At the Beltsville Agricultural Research Center in Maryland there was once a devoted scientist who was experimenting with goats. Something went wrong and now he is a rogue half-man, half-goat creature that occasionally attacks cars with an axe.

Langham Creek Civil War Ghosts

In Houston, Texas you can park your car on the Langham Creek Bridge at Patterson road at night, with the lights off you’ll heard tapping or even see figures of a pair of ghosts.

Cropsey

In New York, there’s always been lore surround a figure named “Cropsey.” The person can be different depending on where you are and who is telling the story, but it’s general some insane dude that kidnaps/murders children. This documentary is sweet/streaming free on Netflix/scary AF:

The Mothman

In Point Pleasant, West Virginia beginning in 1960 people began to report seeing a moth-like man:

On November 12, 1966, five men who were digging a grave at a cemetery near Clendenin, WV claimed to see a man-like figure fly low from the trees over their heads.[5] This is often identified as the first known sighting of what became known as the Mothman.

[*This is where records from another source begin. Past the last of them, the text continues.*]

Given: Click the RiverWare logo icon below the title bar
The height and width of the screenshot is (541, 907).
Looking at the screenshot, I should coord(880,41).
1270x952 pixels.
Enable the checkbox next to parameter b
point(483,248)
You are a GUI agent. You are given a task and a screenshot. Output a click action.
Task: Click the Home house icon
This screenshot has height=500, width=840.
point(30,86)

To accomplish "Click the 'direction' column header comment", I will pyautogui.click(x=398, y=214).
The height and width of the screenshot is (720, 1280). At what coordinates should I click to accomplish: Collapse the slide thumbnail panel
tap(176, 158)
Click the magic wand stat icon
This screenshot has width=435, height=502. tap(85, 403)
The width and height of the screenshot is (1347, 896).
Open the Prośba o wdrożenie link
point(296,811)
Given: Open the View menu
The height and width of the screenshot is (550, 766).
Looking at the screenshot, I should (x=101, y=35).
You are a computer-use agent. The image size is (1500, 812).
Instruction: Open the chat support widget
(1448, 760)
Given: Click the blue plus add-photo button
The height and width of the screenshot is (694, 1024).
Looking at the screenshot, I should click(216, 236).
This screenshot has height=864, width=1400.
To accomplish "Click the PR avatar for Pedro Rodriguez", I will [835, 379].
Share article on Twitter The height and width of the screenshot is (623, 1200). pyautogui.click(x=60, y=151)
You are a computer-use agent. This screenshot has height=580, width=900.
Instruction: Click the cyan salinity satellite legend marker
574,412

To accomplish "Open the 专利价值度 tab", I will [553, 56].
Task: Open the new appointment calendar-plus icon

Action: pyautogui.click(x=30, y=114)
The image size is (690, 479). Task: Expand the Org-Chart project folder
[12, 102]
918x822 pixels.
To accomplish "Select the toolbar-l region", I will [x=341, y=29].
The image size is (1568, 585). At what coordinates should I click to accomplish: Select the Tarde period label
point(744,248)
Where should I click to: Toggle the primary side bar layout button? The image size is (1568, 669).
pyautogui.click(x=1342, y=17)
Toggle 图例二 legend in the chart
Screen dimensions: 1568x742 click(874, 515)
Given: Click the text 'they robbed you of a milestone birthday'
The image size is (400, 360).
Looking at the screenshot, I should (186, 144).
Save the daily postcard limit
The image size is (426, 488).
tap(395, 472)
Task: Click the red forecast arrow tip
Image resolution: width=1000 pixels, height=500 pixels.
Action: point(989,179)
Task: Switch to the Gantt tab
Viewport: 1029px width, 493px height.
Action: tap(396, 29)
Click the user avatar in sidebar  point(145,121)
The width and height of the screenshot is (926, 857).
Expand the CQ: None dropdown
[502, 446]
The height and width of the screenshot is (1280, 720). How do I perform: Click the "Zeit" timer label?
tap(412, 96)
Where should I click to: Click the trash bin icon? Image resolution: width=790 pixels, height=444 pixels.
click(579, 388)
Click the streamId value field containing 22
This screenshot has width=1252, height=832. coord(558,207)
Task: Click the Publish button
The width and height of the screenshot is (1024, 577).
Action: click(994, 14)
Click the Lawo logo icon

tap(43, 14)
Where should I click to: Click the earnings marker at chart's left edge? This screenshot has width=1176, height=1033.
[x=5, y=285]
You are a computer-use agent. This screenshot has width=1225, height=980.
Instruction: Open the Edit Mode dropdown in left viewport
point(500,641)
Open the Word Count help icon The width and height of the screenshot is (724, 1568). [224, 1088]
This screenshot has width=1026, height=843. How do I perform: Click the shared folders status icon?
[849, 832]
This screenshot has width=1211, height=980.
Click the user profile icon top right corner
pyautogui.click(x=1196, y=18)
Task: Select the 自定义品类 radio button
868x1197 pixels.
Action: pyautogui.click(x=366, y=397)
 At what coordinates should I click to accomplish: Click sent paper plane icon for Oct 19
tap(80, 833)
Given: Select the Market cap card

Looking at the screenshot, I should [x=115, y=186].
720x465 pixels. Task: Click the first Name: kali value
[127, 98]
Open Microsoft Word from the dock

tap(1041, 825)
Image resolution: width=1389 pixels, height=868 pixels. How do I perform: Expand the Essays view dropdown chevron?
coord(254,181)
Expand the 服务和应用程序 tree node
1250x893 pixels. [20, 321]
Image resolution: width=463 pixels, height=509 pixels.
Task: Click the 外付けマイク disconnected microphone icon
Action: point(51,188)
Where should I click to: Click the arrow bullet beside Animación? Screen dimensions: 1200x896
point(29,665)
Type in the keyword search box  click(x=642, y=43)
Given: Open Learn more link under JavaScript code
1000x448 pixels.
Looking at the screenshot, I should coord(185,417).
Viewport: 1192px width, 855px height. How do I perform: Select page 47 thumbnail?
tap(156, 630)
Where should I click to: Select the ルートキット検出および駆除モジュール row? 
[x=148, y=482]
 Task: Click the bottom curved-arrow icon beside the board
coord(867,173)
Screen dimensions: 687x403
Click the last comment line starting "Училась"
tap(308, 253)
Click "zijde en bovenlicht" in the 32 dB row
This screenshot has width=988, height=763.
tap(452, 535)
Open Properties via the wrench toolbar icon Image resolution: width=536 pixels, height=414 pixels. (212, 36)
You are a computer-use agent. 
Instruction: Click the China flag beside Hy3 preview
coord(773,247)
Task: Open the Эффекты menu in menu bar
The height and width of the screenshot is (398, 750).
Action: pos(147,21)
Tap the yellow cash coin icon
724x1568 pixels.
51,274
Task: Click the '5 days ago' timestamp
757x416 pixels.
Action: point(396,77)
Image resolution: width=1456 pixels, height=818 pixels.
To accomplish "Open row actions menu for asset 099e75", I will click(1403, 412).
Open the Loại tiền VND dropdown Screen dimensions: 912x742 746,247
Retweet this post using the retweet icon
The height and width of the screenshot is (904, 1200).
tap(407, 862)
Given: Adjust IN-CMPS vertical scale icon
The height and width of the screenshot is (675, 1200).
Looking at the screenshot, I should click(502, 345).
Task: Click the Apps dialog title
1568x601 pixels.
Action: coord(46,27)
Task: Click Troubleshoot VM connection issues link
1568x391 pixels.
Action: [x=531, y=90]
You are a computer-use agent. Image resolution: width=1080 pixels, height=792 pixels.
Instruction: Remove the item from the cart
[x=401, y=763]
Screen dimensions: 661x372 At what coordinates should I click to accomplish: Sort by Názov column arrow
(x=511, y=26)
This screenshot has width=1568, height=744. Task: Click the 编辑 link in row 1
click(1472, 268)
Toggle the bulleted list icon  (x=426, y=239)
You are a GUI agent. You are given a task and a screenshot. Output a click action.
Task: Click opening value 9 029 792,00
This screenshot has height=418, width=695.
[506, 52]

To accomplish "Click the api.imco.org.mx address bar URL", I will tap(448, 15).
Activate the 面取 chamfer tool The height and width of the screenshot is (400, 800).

Shortly thereafter, on November 15, 1966, two young couples from Point Pleasant, Roger and Linda Scarberry, and Steve and Mary Mallette told police they saw a large white creature whose eyes “glowed red” when the car headlights picked it up. They described it as a ” large flying man with ten-foot wings following their car while they were driving in an area outside of town known as ‘the TNT area’, the site of a former World War II munitions plant.[6][7]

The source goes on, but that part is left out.